→ PROBLEM TO SOLVE:
Rewrite the material below as a Markdown table with the columns "No." and "Line," giving each nonblank line its own numbered row. Skip the blank lines and leave the pictures out.

→ Dataset excerpt:
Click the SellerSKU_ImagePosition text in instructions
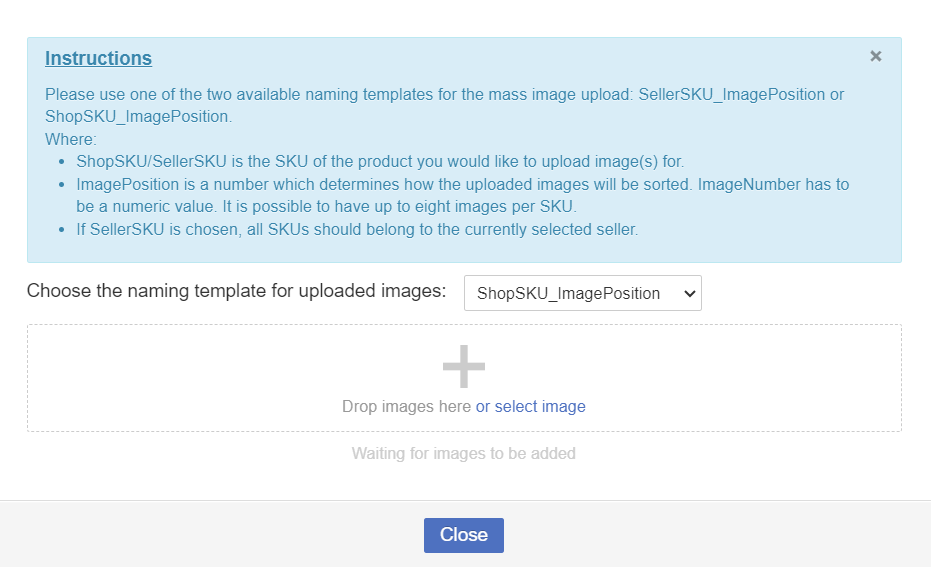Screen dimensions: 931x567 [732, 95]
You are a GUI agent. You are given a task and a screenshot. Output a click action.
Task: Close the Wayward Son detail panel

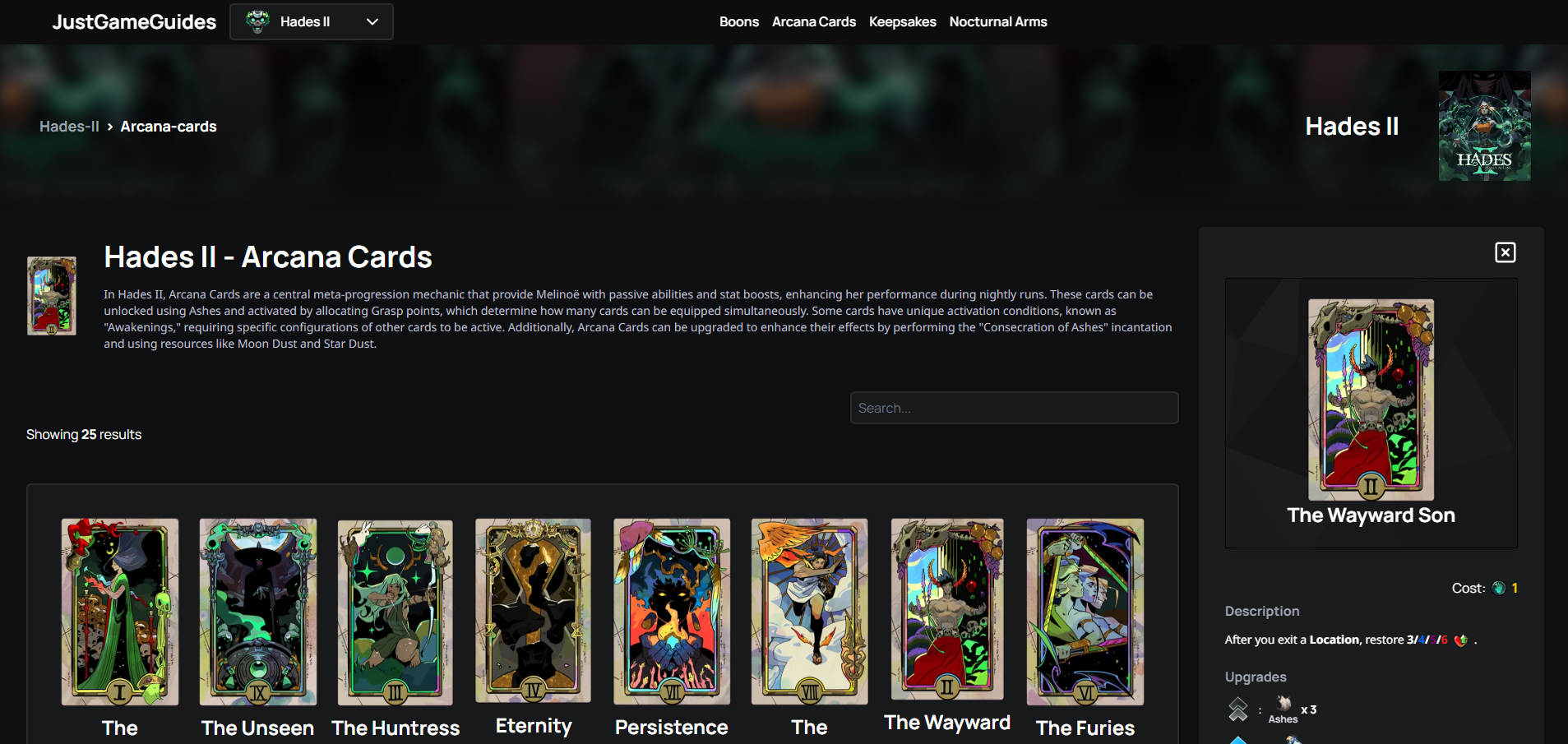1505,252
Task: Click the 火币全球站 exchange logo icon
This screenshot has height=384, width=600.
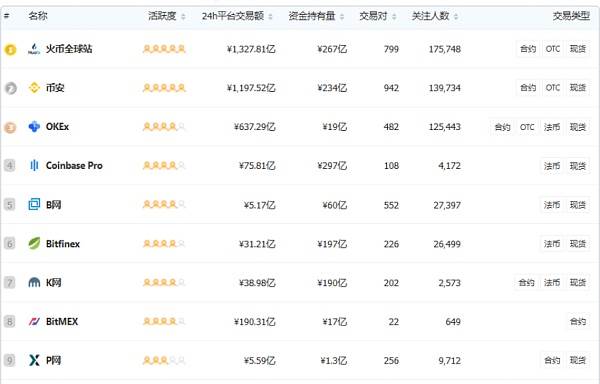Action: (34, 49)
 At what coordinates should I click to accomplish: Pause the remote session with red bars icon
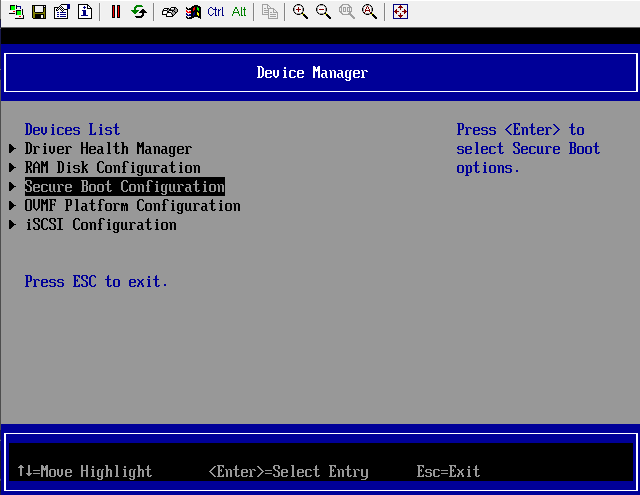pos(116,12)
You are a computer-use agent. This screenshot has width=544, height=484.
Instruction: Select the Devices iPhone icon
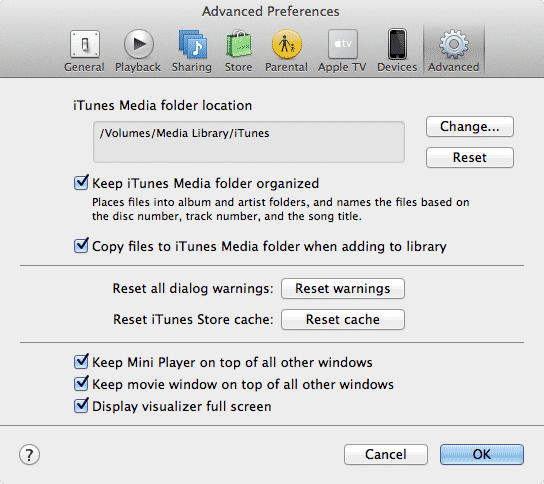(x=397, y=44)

→ TASK ANSWER:
| No. | Line |
|---|---|
| 1 | Click the SellerSKU_ImagePosition text in instructions |
| 2 | Screen dimensions: 931x567 [732, 95] |
| 3 | You are a GUI agent. You are given a task and a screenshot. Output a click action. |
| 4 | Task: Close the Wayward Son detail panel |
| 5 | 1505,252 |
| 6 | Task: Click the 火币全球站 exchange logo icon |
| 7 | This screenshot has height=384, width=600. |
| 8 | Action: (34, 49) |
| 9 |  At what coordinates should I click to accomplish: Pause the remote session with red bars icon |
| 10 | pos(116,12) |
| 11 | You are a computer-use agent. This screenshot has width=544, height=484. |
| 12 | Instruction: Select the Devices iPhone icon |
| 13 | (x=397, y=44) |